Он узнал об этом вчера, когда к нему в офис приехал (а не позвонил), его ассистент по южному финансовому направлению Пьер Сюрзи. Штайнмайер, хоть и был выдержанным швейцарцем до мозга костей, не мог выдержать так долго ревущего навзрыд взрослого мужчину, который полчаса ему доказывал что «все пропало» и «нет перспектив». К сожалению, это единственное, что удалось выяснить от месье Сюрзи. Штайнмайер открыл окно с таким видом на Альпы из своего шикарного офиса, описывать который не берусь (ни вид, ни офис), ибо зависть возьмет даже меня, и Сюрзи уж подумал, что сегодня он не один покончит со своей финансовой карьерой и с жизнью, что для него было одно и то же, но Штайнмайер только впустил свежего воздуха, глубоко вздохнул и вызвал секретаршу, попросив воды. Он попросил ее увести Сюрзи, предварительно напоив его, а скорее – выплеснув холодной воды ему в лицо, чтобы успокоить, и вызвал своего старшего ассистента. Как оказалось, старший ассистент не явился сегодня на работу, а дома сказали, что он очень серьезно заболел, и его не будет еще несколько дней.

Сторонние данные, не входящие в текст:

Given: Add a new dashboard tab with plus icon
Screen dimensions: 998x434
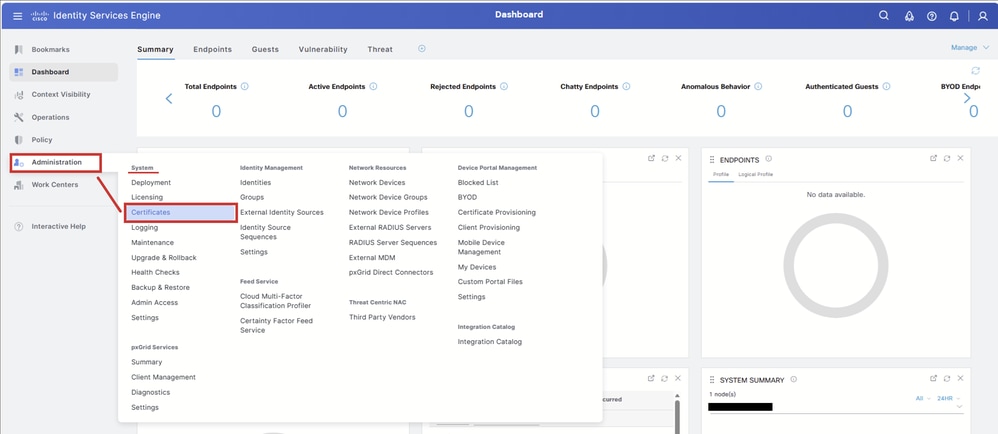Looking at the screenshot, I should (x=421, y=48).
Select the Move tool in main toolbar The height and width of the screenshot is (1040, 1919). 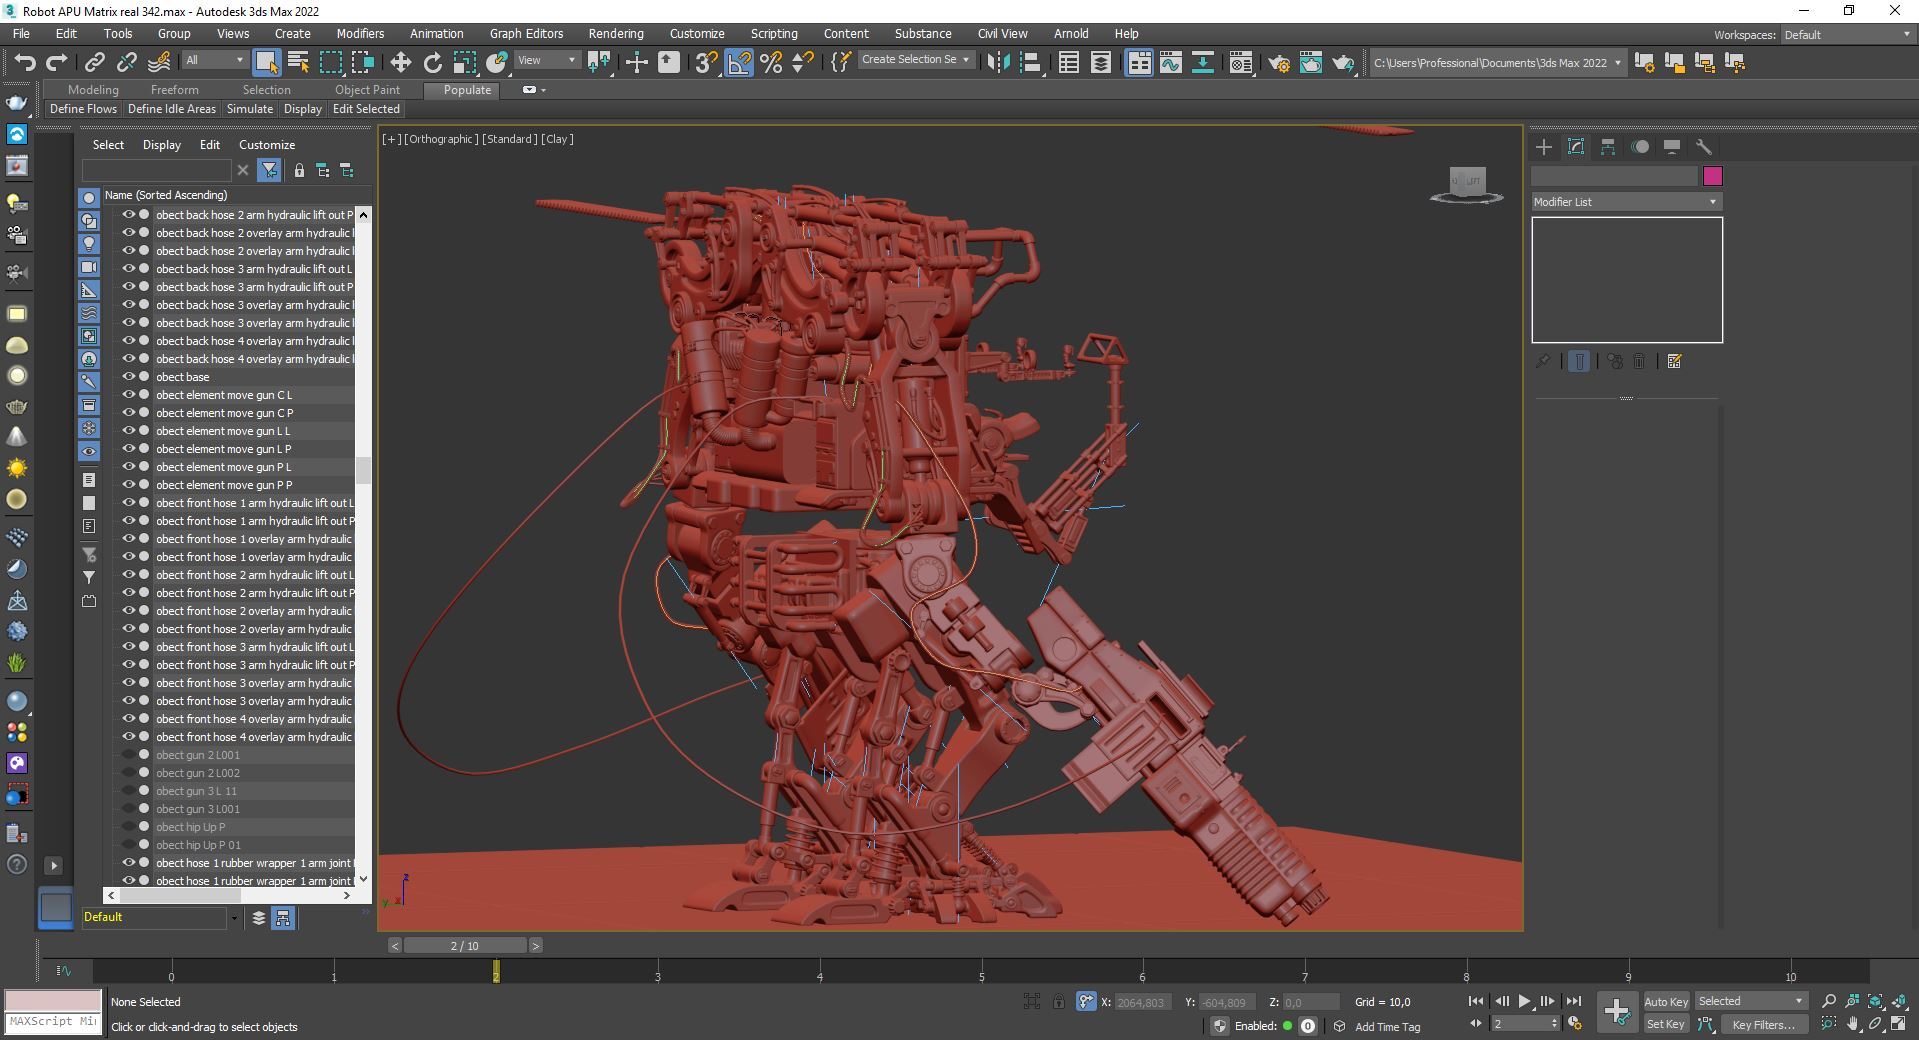click(400, 63)
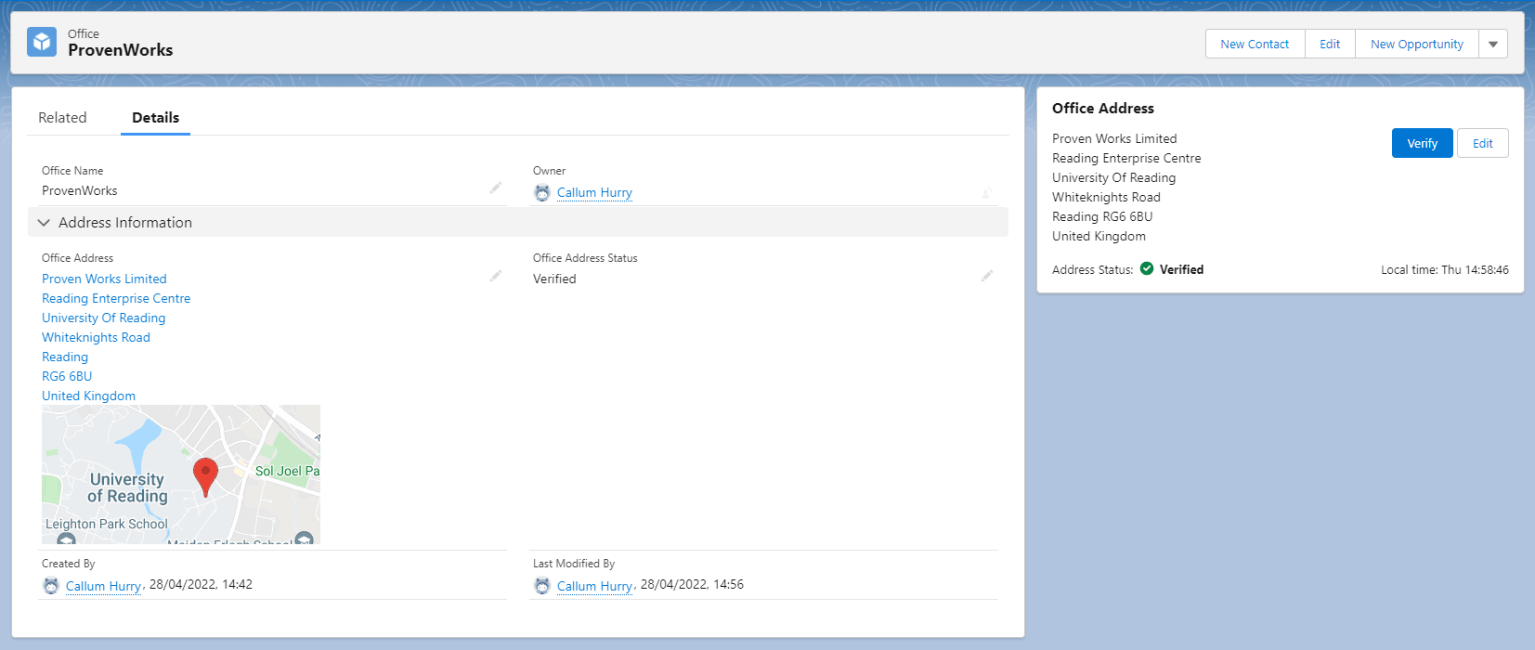This screenshot has width=1535, height=650.
Task: Create a record with the New Contact button
Action: tap(1254, 43)
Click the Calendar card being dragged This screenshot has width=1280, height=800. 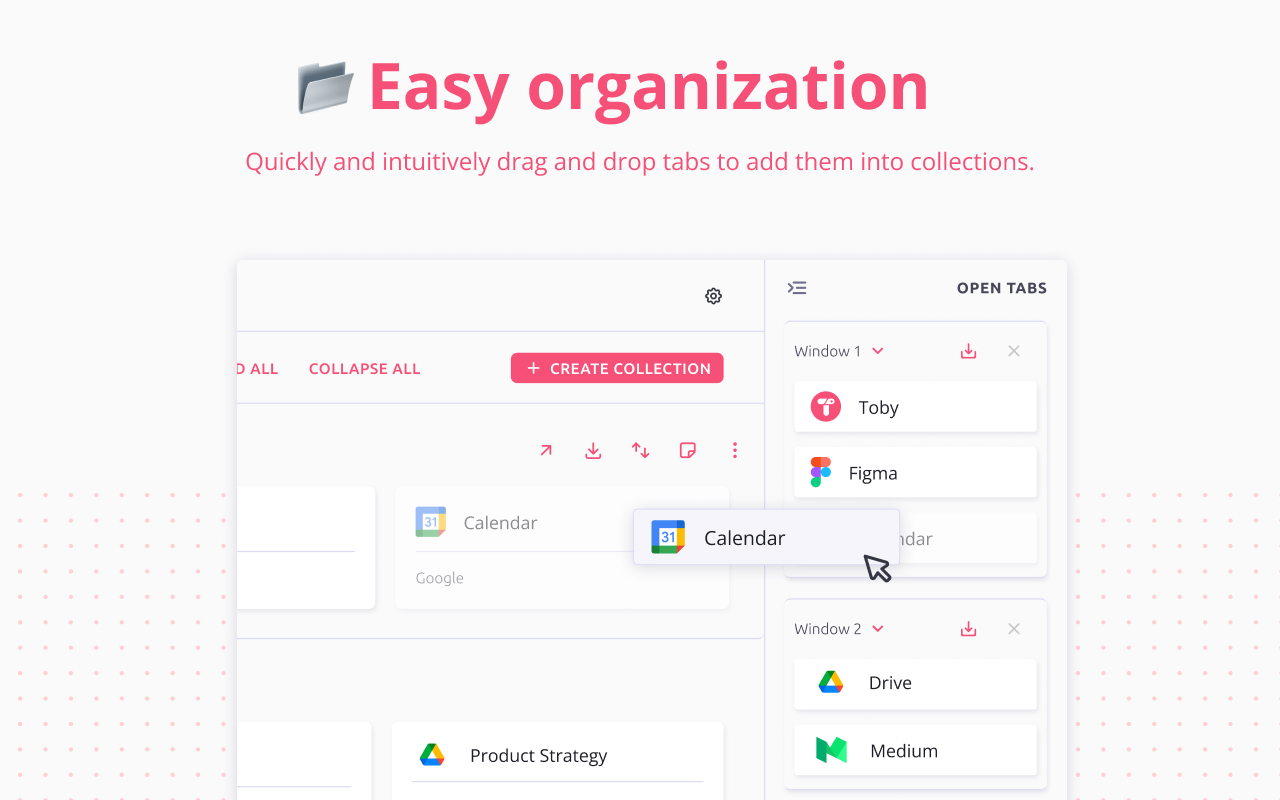(x=766, y=537)
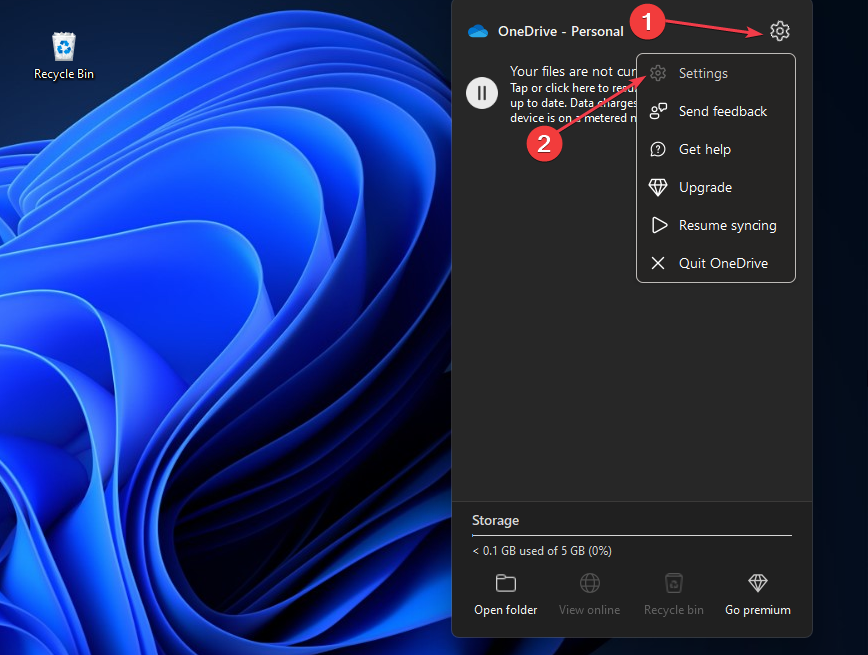The width and height of the screenshot is (868, 655).
Task: Click the OneDrive - Personal title
Action: tap(559, 31)
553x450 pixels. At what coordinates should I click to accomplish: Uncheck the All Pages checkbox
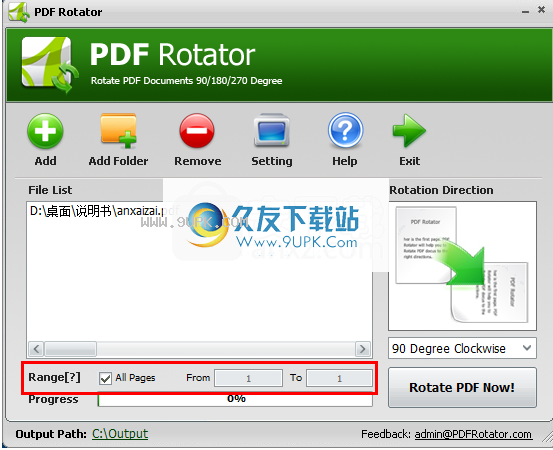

Тогда герр Штайнмайер вошел в свой аккаунт на Евростоксе и довольно долго и внимательно читал про свое положение дел в мире больших и очень больших финансовых возможностей.
Когда он закончил чтение, он, параллельно считая и ведя записи на бумажке пришел к выводу, что вчерашняя операция 7—го авиакорпуса Коалиционных сил в Северной Африке стоила ему больше, чем он мог бы оплатить, даже если бы продал все свое имущество и информацию. Материальная часть его богатств осталась неизменной, это он знал почти наверняка, потому что концессионная железная дорога, в которую он вложил столь много, что в клубе его стали звать Бен Гур, пролегала сильно южнее ударов авиации, но всем держателям акции было все равно. И их сложно было убедить в том, что железная дорога будет функционировать, как и было намечено – клепая деньги не хуже нефтяных месторождений, которые Штайнмайер продал, чтобы осуществить этот африканских проект. А каких он нашел соинвесторов! Но говорить об этом было грустно. Опционы Бен Гура горели у него на глазах, о фьючерсах он забыл и думать. Весь оставшийся вчерашний день Штайнмайер провел в горах, гуляя по альпийским лугам и наблюдая бабочек. Люди, знающие его говорят, что это он делал за последние 20 лет второй раз. Первый – когда умерла его мать.